### [Work to be completed]
Read through the lines below and copy the ones holding the string "click".

-=-=-=-=-

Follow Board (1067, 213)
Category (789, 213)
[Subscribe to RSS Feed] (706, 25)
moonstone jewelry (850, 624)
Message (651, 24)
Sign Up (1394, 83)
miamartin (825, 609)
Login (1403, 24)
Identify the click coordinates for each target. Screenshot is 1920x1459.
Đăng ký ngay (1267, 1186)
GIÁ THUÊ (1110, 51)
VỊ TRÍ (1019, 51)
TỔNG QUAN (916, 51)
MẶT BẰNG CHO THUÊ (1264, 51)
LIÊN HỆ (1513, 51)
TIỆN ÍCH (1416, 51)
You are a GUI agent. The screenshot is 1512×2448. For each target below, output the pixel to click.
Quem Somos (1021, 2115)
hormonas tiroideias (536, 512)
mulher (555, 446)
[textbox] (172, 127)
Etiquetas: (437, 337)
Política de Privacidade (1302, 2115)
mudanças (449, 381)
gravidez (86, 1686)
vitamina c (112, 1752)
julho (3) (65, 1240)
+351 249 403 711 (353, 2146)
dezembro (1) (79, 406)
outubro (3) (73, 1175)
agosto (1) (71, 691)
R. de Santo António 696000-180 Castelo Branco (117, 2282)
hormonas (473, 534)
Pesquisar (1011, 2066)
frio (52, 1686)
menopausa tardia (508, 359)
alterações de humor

-=-=-=-=-

### [Exercise output]
Identify the click coordinates for each target. Screenshot is 1920x1459.
You are a GUI agent. The screenshot is 1512×2448. For each target below, output the pixel to click.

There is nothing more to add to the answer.